1.5.3. Miscible Processes

The objective here is to displace the oil with a fluid that is miscible in it, forming a single phase that can be moved through the reservoir (Figure 1.7). Green and Willhite [4] describe two categories:

  • First‐contact‐miscible ( FCM ). The injected fluid is directly miscible with the oil at the conditions of pressure and temperature encountered in the formation (i.e. liquefied petroleum gas);
  • Multiple‐contact‐miscible ( MCM ). The injected fluid is not miscible with the oil in the reservoir at first contact. Miscibility occurs when the proper conditions of pressure, temperature, and composition are reached (i.e. carbon dioxide); see Figure 1.7.
Schematic diagram depicting CO2 c01f07 miscible process with labels 1 to 6 marking the stages of the process.

Figure 1.7 CO2 miscible process.

Screening criteria for the applicability of each method will not be discussed here. References are given at the end of the chapter for further reading.

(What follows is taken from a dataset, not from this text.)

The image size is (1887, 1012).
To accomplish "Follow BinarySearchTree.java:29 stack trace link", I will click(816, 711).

1.6. Why EOR? Cost, Reserve Replacement, and Recovery Factors

The budgets assigned to EOR developments often compete with other expenses, especially in terms of capital required for exploration (looking for undiscovered fields), new infill drills, injector conversions, maintenance programs (pump replacements, workovers) etc. However, several factors must be considered when evaluating EOR techniques against other development options [3]:

  • Worldwide oil demand is forecast to increase in the long term.
  • The discovery of new giant fields has greatly decreased as compared to past years, and current reserves are not being completely replaced.
  • Drilling alone requires a large capital investment, and the drilling rate is not positively correlated with the discovery rate.
  • The costs linked to exploration and extraction increase when targeting difficult reservoirs (ultra‐deep offshore, arctic circle, other unconventional developments).
  • Many EOR techniques have a long history, and uncertainty has decreased over time.
  • More than 60% of oil remains after secondary recovery.

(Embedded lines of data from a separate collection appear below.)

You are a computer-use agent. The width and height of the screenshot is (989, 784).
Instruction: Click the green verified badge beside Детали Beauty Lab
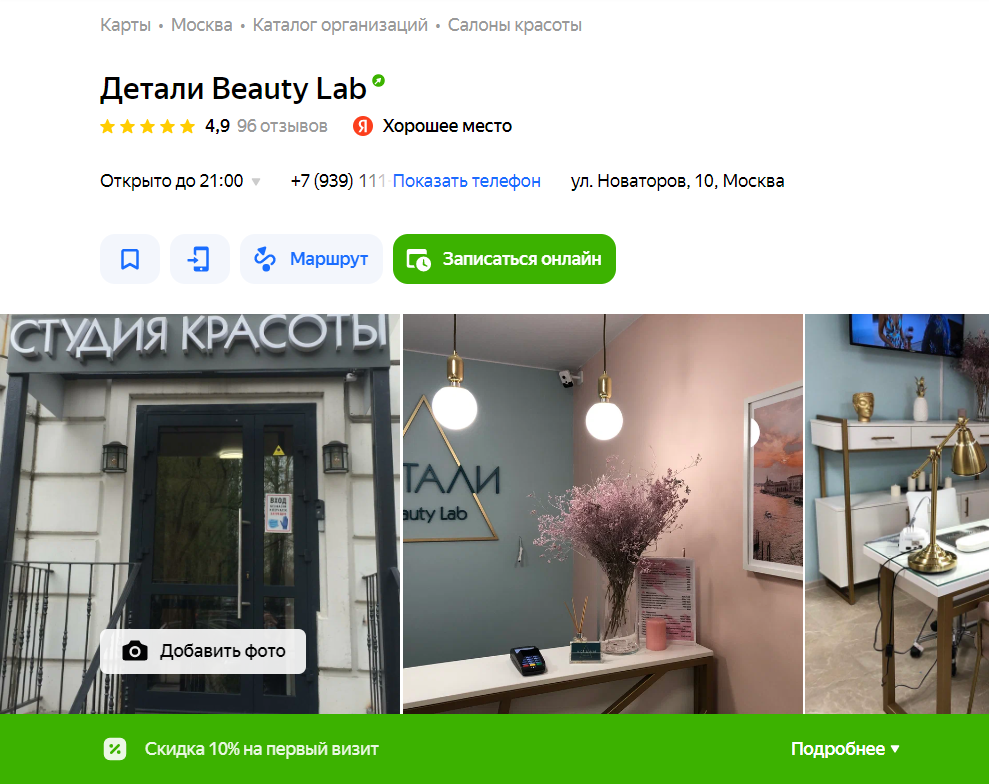click(x=378, y=81)
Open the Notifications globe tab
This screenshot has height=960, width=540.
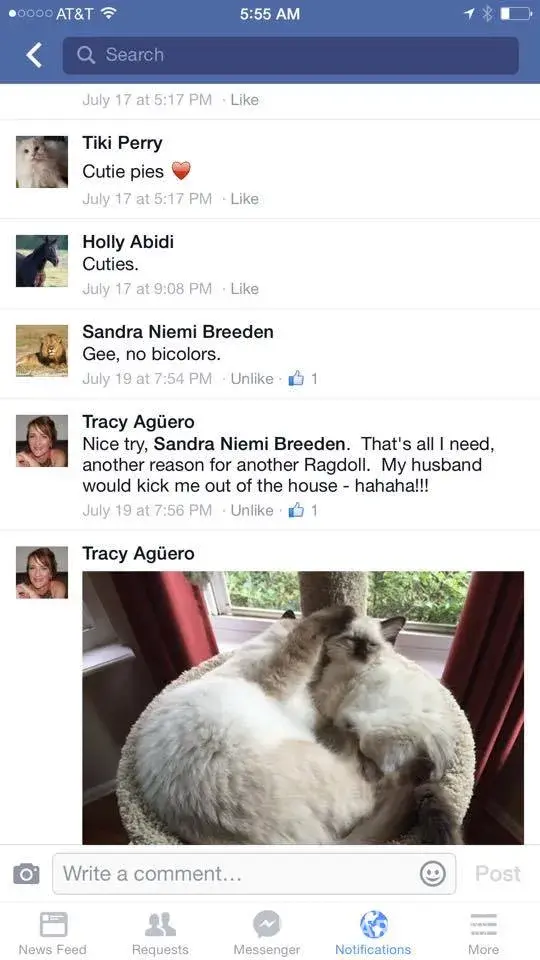coord(373,933)
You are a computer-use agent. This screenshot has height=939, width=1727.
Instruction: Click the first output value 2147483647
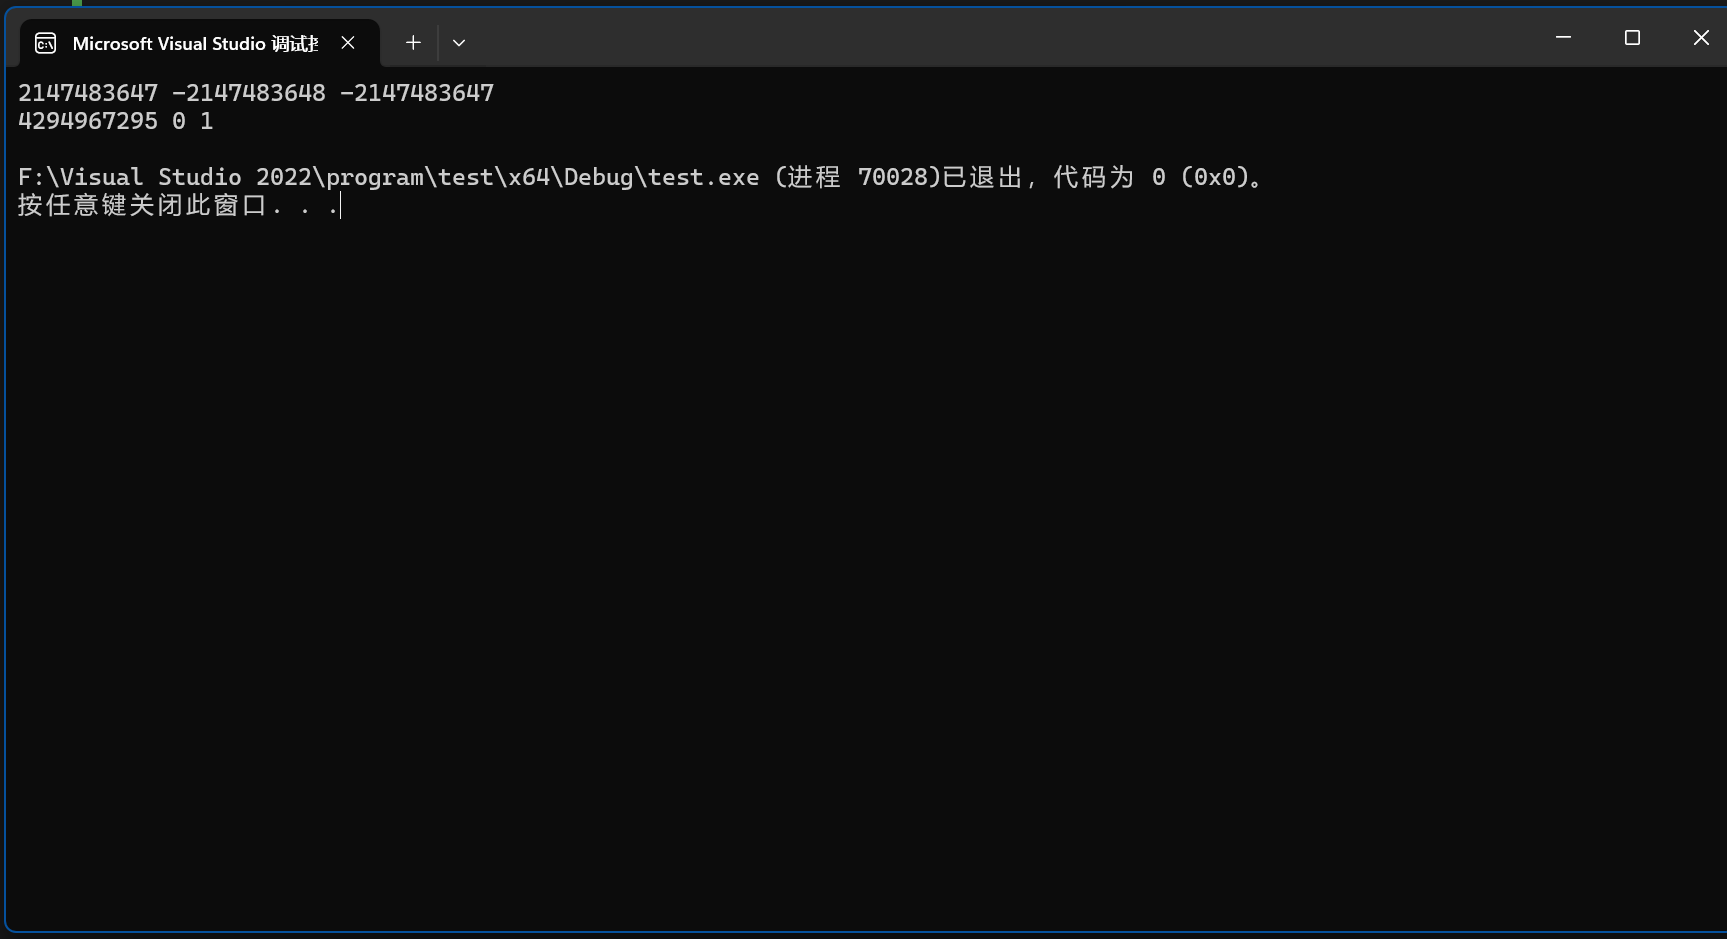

The benefit of any EOR technique is that it applies to every brownfield because:

  • The resource has already been located, removing the requirement of further exploration.
  • In many cases, the main infrastructure required is already in place.
  • The markets for oil are available.
  • It extends the life of the field and increases the size of the available resource.

As with greenfield developments, the objective is to maximize the final recovery from the outset of the development, knowing the current limits of secondary recovery techniques. Experience has shown that more than 60% of oil remains trapped in reservoirs after water injection. Why wait for production to become uneconomical before considering the so‐called tertiary methods? Evaluations to collect the necessary data to model and appropriately de‐risk the investment require time to implement and therefore should be started as early as possible. EOR techniques allow for accelerated oil production: the return on investment is quicker, which is beneficial when the time to exploit concessions is short.

Digital capture of a reservoir system in a body of water.

References

  1. [1] Lorenz, J.C. (2001). The stimulation of hydrocarbon reservoirs with subsurface nuclear explosions. Oil‐Industry History 2 (1).
  2. [2] Stosur, G.J., Hite, R.J., Carnahan, N.F. et al. 2003. The alphabet soup of IOR, EOR and AOR: effective communication requires a definition of terms. Paper SPE84908 presented at the SPE International Improved Oil Recovery Conference in Asia Pacific, Kuala Lumpur, Malaysia, 20–21 October.
  3. [3] Thomas, S. (2008). Enhanced oil recovery – an overview. Oil & Gas Science and Technology 63: 9–19.
  4. [4] Willhite, G.P. and Green, D.W. (1998). Enhanced Oil Recovery . SPE Textbook Series, 6. Richardson, TX: Henry L. Doherty Memorial Fund of AIME, Society of Petroleum Engineers.
  5. [5] Lake, L.W. (1989). Enhanced Oil Recovery , 323‐324, 396‐400. Englewood Cliffs, New Jersey: Prentice Hall.
  6. [6] Donaldson, E.C., Chilingarian, G.V., and Yen, T.F. (1989). Enhanced Oil Recovery, II – Processes and Operations . Developments in Petroleum Science, vol. 17B, 604. Elsevier. ISBN: 0‐444‐42933‐6.